3 Min Read
* Cbank plans to introduce foreign exchange swap auctions
* Swap auction parameters would match repo auction
* Money market rates would decline
MOSCOW, Feb 26 (Reuters) - Russia's central bank plans to even out the terms under which it offers rouble liquidity via foreign currency swaps and secured loans, simplifying its interest-rate toolkit as it shifts to inflation targeting.
The Bank of Russia has traditionally focused on keeping the rouble's exchange rate stable to the dollar, but is now prioritising interest rates to manage growth and inflation expectations.

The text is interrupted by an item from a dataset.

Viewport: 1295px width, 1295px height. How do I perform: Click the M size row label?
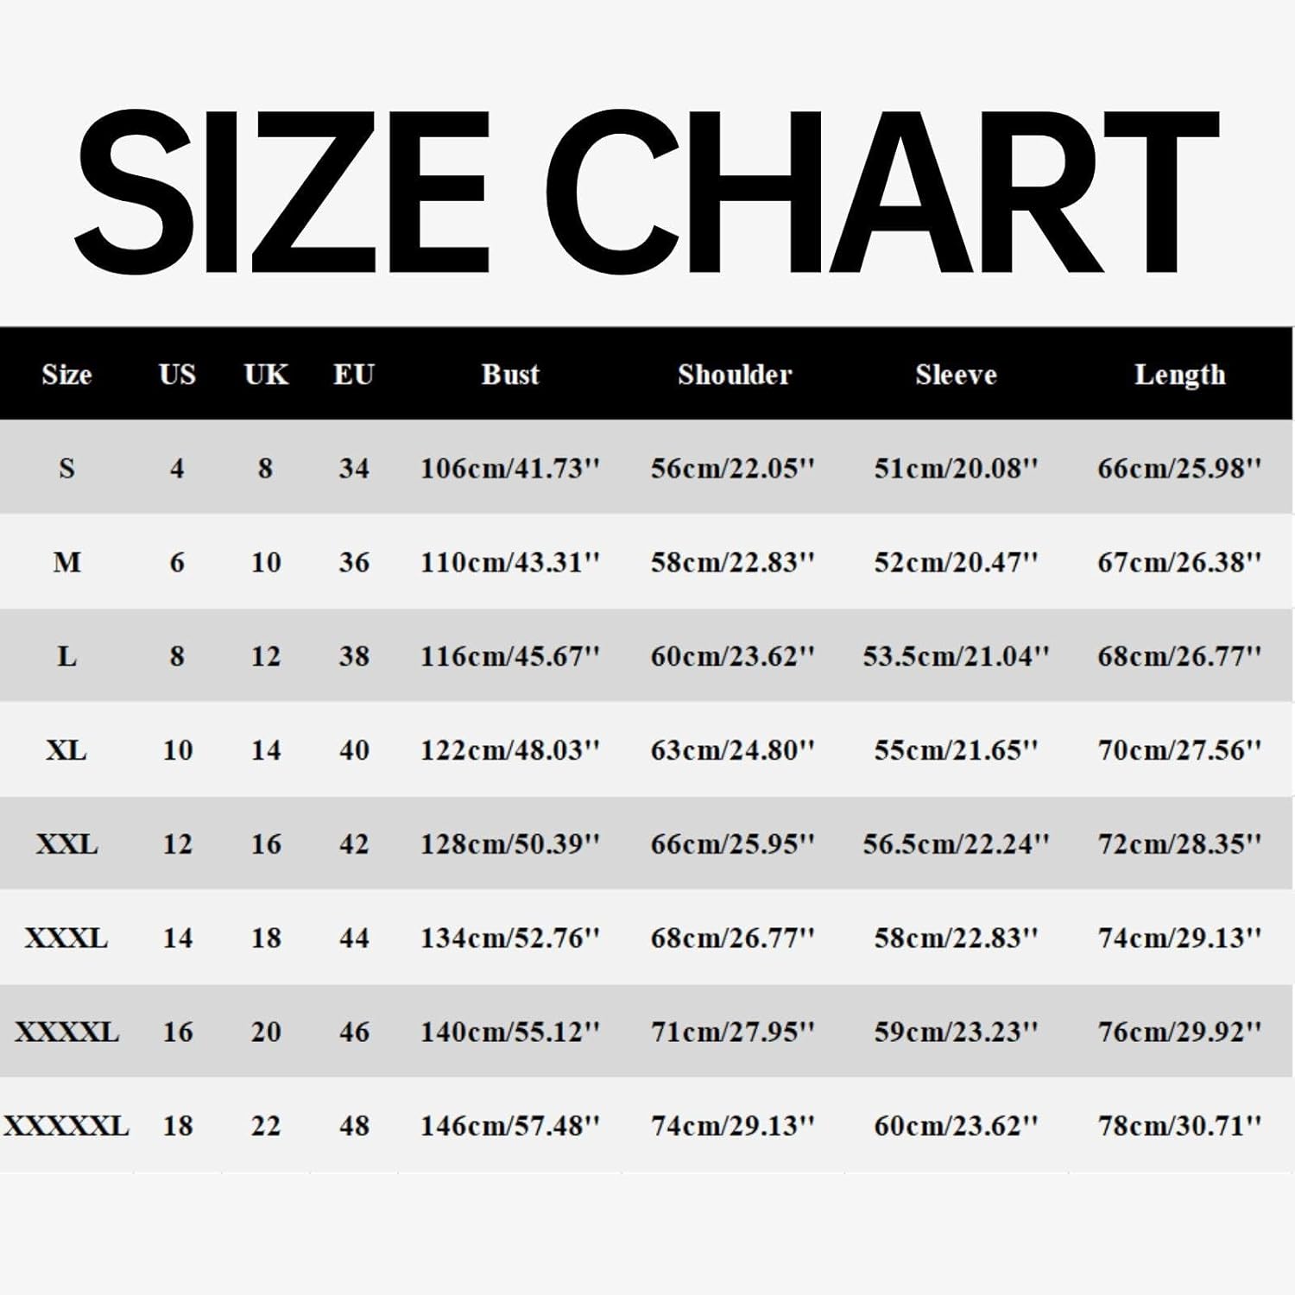coord(66,563)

In the next key change, the central bank will this year bring into line the repo rate - at which it lends money in exchange for eligible collateral - and the rate at which it offers roubles via currency swaps.
In its forex swap operations, a borrower can deposit dollars or euros at the central bank and receive overnight rouble liquidity at a fixed interest rate, with the cash flows reversed the following day.
"Borrowing against foreign currency would be on the same terms in terms of maturity, margin calls, interest rates and would be equal to repo operations," Central Bank Deputy Chairman Shvetsov told a briefing on Tuesday.
He said he expected the Moscow Exchange, Russia's main financial market, to introduce a platform for swap auctions this year.
The overnight fixed foreign exchange swap rate for roubles with the central bank is currently set at 6.5 percent, compared to a minimum repo rate of 5.5 percent.
The forex swap rate is expected to move into line with the minimum repo rate - the central bank's key money market rate - in what would amount to a de facto easing of monetary conditions without having to cut key policy rates.
Forex swap operations account for more than half of daily money market turnover, which now averages about 700 billion roubles ($23 billion), as Russian banks tend to use their clients' export revenues as collateral for borrowing.
Business and politicians have been pushing the central bank to cut interest rates to revive flagging economic growth, but the bank has said it would like to see inflation - now above 7 percent - fall before it cuts rates.